**Records**
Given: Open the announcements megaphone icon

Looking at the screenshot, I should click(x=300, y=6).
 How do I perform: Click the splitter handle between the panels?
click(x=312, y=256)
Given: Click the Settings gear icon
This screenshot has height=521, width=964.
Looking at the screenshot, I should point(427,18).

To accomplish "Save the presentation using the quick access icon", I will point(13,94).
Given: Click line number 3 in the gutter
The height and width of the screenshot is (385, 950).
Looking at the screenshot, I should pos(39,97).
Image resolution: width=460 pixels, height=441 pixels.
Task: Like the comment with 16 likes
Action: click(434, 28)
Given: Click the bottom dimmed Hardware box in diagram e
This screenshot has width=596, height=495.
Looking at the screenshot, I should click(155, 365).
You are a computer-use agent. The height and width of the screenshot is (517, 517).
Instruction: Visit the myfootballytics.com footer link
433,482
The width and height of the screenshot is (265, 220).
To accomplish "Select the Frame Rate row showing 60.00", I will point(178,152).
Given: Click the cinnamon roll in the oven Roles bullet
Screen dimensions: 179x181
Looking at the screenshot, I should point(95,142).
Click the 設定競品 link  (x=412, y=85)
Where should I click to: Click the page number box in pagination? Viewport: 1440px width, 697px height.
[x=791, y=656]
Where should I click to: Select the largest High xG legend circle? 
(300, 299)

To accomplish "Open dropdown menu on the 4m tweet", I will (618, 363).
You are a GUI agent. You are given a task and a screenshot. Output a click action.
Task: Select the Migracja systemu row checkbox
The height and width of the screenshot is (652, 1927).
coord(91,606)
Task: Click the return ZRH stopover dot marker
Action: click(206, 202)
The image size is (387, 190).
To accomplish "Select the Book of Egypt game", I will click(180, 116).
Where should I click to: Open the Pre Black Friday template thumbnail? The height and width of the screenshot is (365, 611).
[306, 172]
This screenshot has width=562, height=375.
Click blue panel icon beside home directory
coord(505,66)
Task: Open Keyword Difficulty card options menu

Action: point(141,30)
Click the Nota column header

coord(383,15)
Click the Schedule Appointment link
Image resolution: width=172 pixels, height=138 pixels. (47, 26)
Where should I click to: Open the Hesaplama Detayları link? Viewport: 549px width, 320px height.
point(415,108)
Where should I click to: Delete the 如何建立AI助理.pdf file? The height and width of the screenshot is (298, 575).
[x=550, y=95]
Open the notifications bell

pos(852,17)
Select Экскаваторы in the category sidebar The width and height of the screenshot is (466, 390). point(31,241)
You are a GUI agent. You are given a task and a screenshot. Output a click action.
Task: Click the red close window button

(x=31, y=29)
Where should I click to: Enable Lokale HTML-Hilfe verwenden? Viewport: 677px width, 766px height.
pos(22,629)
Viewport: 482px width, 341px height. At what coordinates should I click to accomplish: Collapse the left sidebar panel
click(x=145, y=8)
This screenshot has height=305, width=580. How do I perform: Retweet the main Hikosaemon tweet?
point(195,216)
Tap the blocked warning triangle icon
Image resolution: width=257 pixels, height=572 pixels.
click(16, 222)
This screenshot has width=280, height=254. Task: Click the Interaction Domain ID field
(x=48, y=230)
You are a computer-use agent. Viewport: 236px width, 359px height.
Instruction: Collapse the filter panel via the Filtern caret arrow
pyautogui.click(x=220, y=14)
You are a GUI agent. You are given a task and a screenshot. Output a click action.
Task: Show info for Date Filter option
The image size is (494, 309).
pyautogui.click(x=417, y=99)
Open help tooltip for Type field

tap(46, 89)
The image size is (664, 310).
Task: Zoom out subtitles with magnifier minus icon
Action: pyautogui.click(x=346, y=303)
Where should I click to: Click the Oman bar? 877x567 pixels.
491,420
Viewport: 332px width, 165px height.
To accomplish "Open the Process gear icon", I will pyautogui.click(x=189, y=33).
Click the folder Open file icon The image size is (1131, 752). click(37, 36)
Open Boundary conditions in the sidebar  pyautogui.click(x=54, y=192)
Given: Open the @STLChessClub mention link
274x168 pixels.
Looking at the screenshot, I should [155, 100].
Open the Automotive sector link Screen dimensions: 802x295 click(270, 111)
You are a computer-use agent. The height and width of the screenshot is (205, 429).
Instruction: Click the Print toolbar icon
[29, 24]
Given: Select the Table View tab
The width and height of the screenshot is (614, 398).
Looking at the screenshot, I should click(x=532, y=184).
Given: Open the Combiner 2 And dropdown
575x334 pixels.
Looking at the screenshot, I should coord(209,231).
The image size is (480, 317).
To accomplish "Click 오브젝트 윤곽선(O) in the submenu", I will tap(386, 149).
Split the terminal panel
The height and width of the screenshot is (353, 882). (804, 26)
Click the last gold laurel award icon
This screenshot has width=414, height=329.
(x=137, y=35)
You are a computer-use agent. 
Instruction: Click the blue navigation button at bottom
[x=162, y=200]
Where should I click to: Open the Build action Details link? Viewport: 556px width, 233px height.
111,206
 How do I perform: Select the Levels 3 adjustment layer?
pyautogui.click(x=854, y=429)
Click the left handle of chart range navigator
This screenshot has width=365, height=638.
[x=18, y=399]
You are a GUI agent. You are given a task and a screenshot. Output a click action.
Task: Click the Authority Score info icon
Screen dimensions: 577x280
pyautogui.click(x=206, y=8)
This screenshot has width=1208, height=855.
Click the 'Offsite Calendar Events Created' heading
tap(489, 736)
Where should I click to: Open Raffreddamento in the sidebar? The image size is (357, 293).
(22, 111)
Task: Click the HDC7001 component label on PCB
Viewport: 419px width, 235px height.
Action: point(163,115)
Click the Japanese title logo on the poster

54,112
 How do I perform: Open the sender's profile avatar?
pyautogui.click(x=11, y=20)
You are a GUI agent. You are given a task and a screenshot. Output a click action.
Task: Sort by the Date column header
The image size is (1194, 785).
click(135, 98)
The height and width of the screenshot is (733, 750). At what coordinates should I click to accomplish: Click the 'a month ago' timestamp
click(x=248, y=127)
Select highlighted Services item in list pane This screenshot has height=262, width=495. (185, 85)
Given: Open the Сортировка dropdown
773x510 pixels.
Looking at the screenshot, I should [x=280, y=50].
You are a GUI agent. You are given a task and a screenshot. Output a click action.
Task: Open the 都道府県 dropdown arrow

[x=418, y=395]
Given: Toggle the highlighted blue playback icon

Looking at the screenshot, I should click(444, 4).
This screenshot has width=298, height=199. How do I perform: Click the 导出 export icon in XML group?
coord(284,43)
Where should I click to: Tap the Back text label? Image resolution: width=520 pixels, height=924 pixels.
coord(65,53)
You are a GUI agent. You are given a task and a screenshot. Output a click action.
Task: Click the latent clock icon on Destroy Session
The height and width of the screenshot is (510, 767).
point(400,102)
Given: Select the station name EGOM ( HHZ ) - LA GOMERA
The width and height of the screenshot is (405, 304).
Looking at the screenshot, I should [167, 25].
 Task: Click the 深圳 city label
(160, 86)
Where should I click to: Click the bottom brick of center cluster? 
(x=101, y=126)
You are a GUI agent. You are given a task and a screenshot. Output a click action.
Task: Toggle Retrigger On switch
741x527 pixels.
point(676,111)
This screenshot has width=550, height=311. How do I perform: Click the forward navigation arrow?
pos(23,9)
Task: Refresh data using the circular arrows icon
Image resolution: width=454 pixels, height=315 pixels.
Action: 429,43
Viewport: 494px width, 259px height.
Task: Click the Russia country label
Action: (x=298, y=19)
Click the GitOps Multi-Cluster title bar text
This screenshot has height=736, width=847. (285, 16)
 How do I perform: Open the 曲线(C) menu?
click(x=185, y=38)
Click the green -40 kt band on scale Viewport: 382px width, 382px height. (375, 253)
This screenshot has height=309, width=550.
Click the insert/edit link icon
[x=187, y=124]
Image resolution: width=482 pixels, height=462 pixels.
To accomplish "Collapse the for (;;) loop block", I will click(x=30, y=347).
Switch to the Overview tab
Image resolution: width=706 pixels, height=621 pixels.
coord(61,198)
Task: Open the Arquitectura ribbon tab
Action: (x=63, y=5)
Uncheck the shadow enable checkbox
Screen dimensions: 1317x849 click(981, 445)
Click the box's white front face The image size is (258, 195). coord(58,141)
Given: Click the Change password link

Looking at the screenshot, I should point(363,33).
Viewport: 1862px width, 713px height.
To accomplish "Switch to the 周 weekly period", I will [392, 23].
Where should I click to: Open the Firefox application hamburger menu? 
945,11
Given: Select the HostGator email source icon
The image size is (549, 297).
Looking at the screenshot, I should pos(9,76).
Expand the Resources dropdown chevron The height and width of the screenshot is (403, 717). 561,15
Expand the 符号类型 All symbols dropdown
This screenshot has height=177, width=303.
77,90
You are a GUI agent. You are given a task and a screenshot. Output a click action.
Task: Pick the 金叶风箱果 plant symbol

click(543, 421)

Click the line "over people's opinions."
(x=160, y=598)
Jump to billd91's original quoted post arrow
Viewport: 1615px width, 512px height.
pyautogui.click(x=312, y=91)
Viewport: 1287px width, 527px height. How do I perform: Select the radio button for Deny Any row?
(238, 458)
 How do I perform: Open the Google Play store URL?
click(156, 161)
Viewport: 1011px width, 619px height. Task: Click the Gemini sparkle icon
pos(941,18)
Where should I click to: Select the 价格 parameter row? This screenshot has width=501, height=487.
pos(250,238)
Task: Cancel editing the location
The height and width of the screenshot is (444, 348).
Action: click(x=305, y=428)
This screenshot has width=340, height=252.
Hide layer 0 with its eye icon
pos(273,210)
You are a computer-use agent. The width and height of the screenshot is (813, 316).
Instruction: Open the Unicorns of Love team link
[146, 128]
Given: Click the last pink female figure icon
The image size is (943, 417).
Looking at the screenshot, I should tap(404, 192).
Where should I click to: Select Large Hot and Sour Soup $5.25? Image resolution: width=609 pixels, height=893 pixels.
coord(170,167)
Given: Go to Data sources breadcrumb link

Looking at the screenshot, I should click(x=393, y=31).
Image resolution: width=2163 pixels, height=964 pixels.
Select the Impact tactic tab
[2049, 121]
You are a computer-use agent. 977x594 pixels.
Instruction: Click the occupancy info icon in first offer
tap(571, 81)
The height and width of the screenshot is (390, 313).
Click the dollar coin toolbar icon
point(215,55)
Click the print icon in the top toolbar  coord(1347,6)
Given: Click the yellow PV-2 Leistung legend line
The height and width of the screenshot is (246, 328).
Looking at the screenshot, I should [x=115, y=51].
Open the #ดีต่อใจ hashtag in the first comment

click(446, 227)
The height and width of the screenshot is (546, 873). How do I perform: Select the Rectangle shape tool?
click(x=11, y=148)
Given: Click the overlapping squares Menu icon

**Assignment**
The expected answer holds each line from the listing above where the string "Date" is present.

**Exercise result**
Task: Show info for Date Filter option
Task: Sort by the Date column header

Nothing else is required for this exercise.